Toda la información que recibimos parece destinada a entristecernos a los invertidos. Pero antes de que esto termine, tengo la intención de celebrar nuestro rincón de Paraíso, esa parte del jardín que nuestro Señor olvidó mencionar
Derek Jarman en Naturaleza Moderna

Noto la proximidad de la primavera en la triste disposición que he adoptado durante los últimos días. Desconfío de la simplicidad con que atribuyen a la llegada (o partida) de estación el cambio de ánimo de las personas. No cabe duda de que esa relación existe, a fin de cuentas la composición del cuerpo con la misma agua y aire que conforman el mundo, es una teoría tan antigua como el acompañar a una persona afligida con un té caliente. Frente a la prohibición a los colegios de entregar medicamentos a sus estudiantes, la enfermera escolar no podía atender a las hipocondrías –con las que esperaba irme a mi casa y no volver a la sala de clases– más que con una agüita de manzanilla servida en un vaso de plumavit. Aunque no siempre lograba mi cometido, la calidez entrando por mi boca, deslizándose por mi garganta y pecho para alojarse en mi estómago, me daba el confort suficiente para reincorporarme a los dictados de la profesora.  
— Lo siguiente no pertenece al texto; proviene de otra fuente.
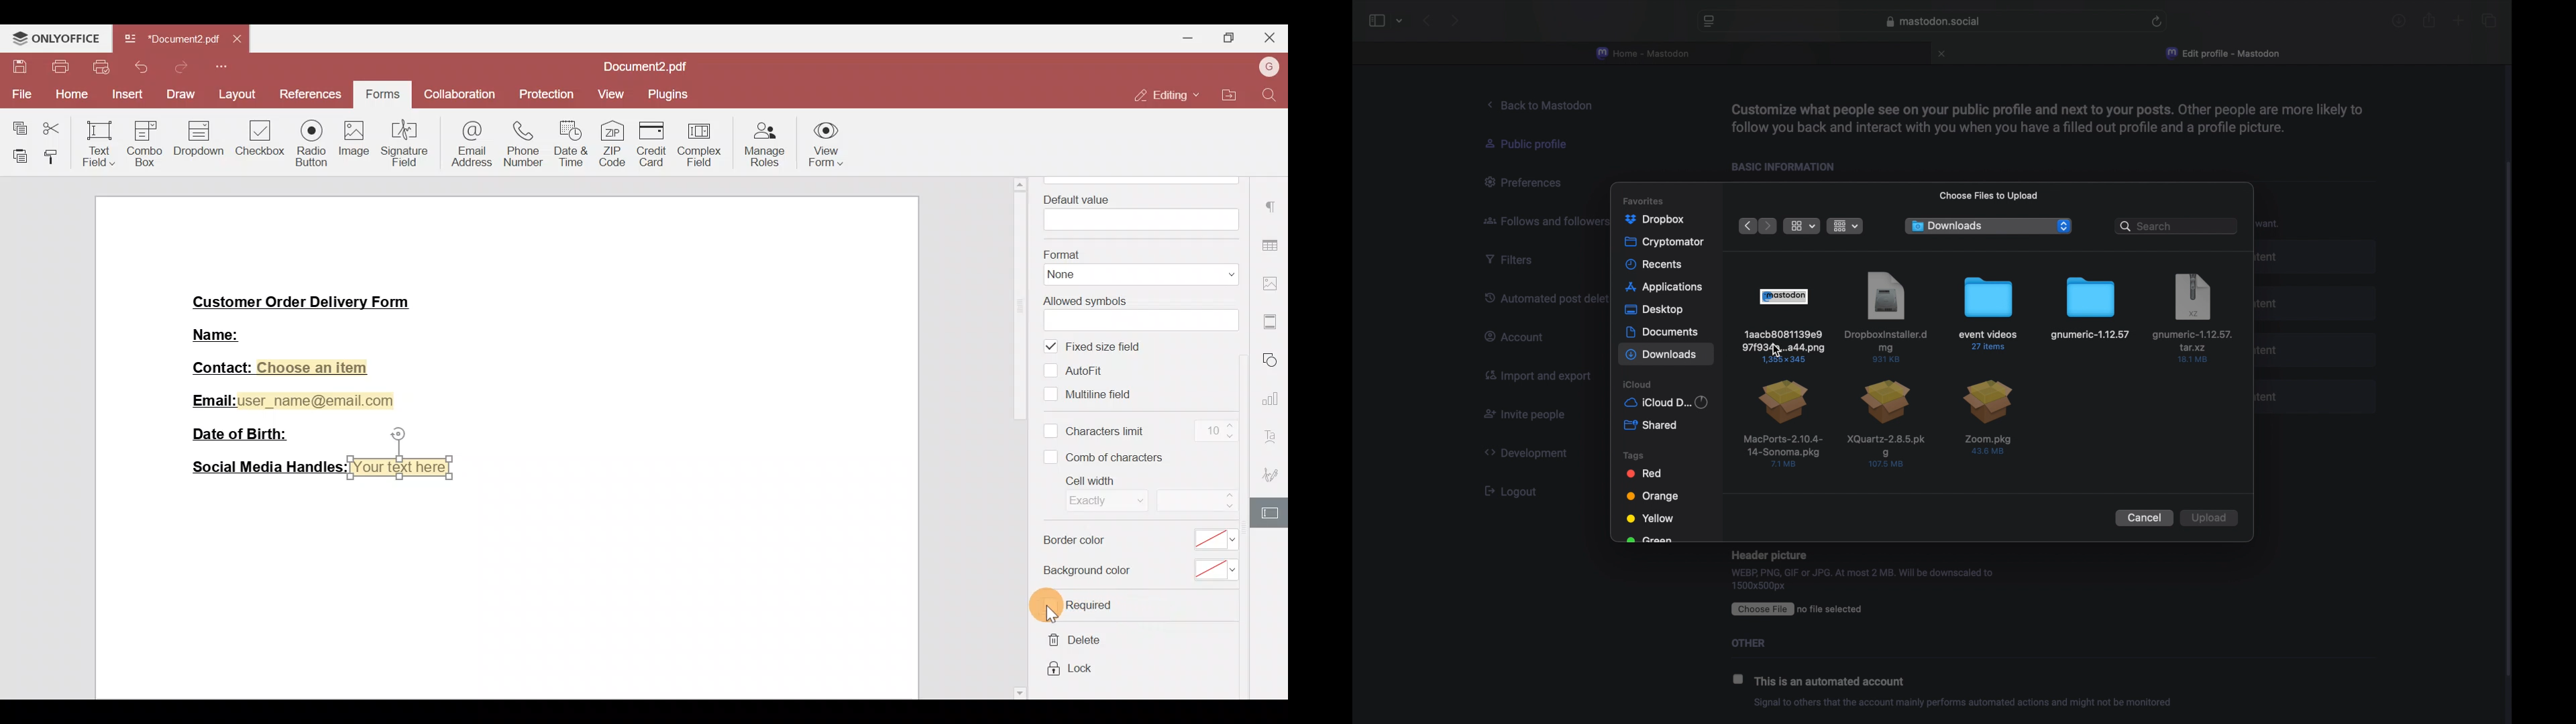 This screenshot has width=2576, height=728. Describe the element at coordinates (1943, 54) in the screenshot. I see `close` at that location.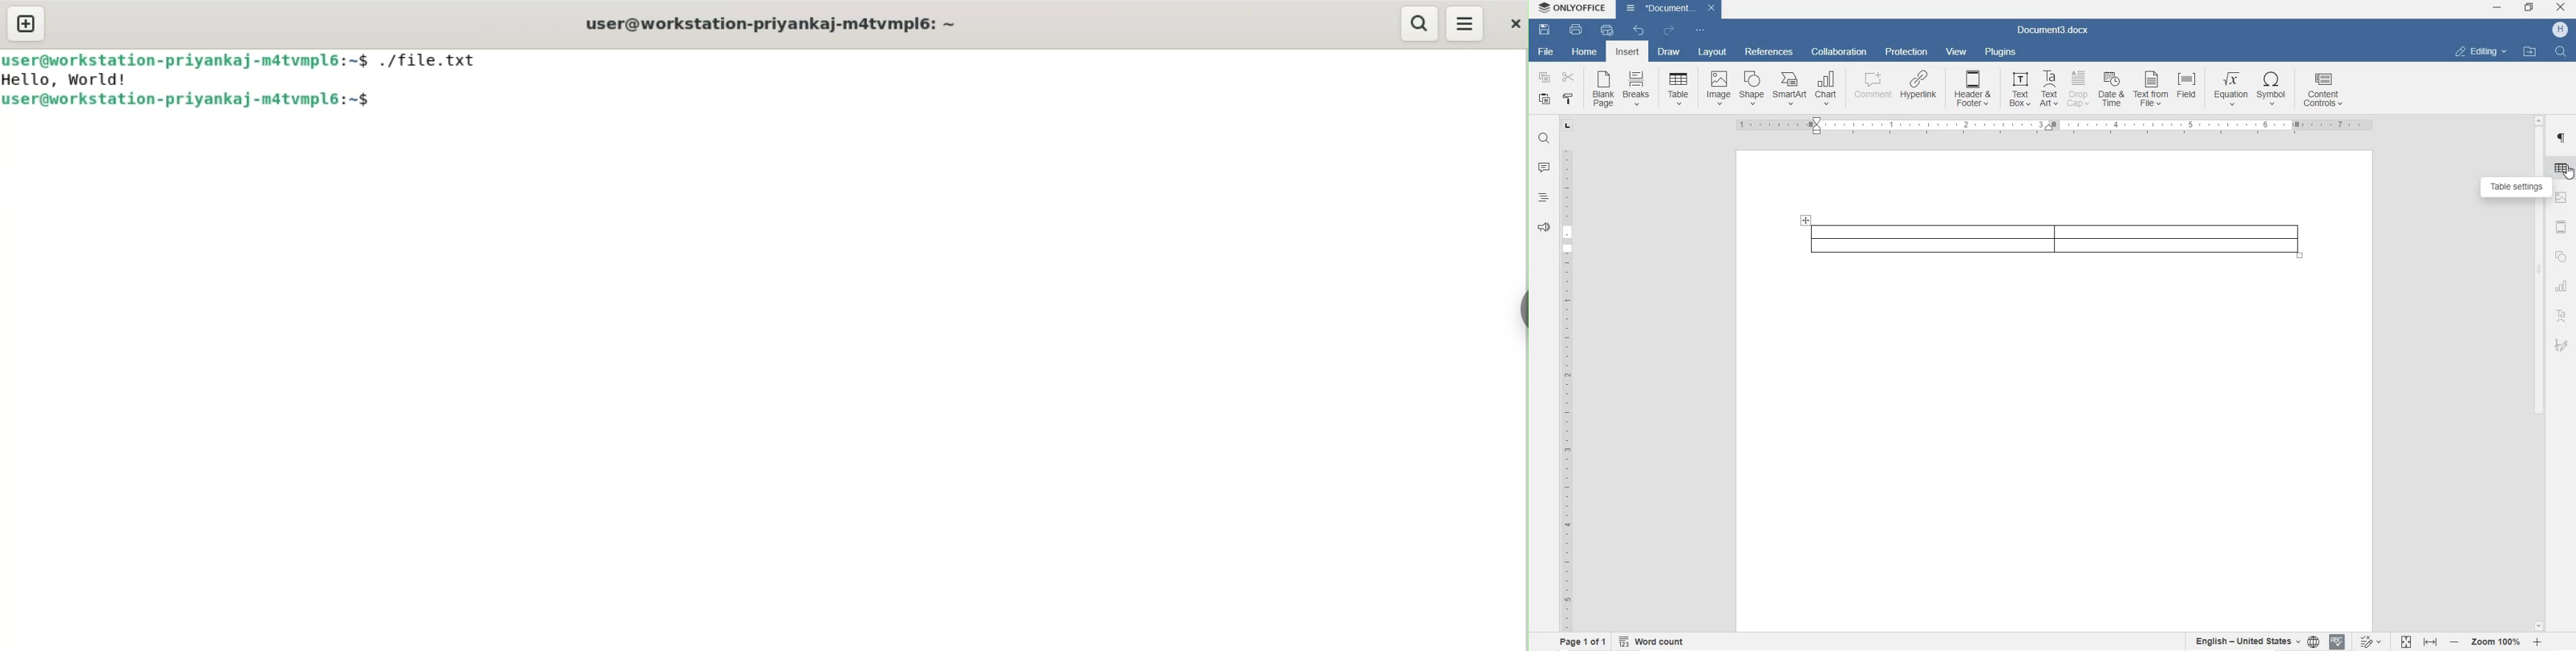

La llegada de la primavera no solo incomoda a los alérgicos, también desafía a quienes se han acostumbrado a la pena. Si bien fenómenos meteorológicos como el foehn en las laderas de los Alpes, el zonda del lado argentino de la cordillera, o el siroco mediterráneo han sido relacionados con la irritabilidad, la ansiedad o el desánimo, la primavera no arremete precisamente contra las narices de las personas abatidas. Es un carnaval escandaloso de la vida que florece, recupera su color en las ramas de los árboles e incentiva la caótica orquesta de los pájaros sobre ellas. Si no participas de esta fiesta, el jolgorio se pasea frente a tus ojos con la ligereza de la indiferencia. 

La gente juzga equivocadamente a los melancólicos al creer que el fundamento de su pesadumbre es solamente una cuestión climática. La primavera es prometedora para quienes dirigen su mirada hacia el futuro o han desarrollado la difícil habilidad de posarla en el presente. Quien se acuesta a ver las nubes y no sufre al despedirlas en el apremio del viento, vive en una cronología privilegiada, pues se ha desprendido del pasado. Septiembre recuerda la imposibilidad de los árboles de recuperar sus hojas perdidas. Esas hojas en  particular. Al árbol no le importa, a mí sí.  No me interpela la promesa de renacer que ofrece la estación. Me resisto a perder su pérdida. 

El verano es la época más alegre. No debemos despedir nada, por eso es mi favorita. Sobrevivir la primavera se recompensa luego con la tranquilidad estival de un sol permanente. Alcanza el día para todo tipo de emoción: te levantas hastiado, luego repuntas y haces alguna actividad que dejaste tirada el verano pasado –practicar el yoga, hacer cerámica, leer más libros–; te da el tiempo hasta para tomar luego unas cervezas con tu amigo, abrigados nada más que con lo que queda de sol.

El cuerpo recupera su robustez, sale de su estado de convalecencia. Asolearse es un ejercicio fácil. A veces accidental. El sol se tiende en los ojos, las manos, se escabulle entre medio de las ventanas. La práctica de buscar al sol, luego de haberse escapado de él por semanas, solo puede recompensarse con los primeros higos en mi frutero. Además de recuperar el vigor atrofiado en el ejercicio de asolearse, comer higos es la mejor forma para entrenar el desapego. Muerdes esa pequeña flor que ha florecido hacia su interior como queriendo protegerse. Recuerdas en su néctar cuán breve es su breve temporada.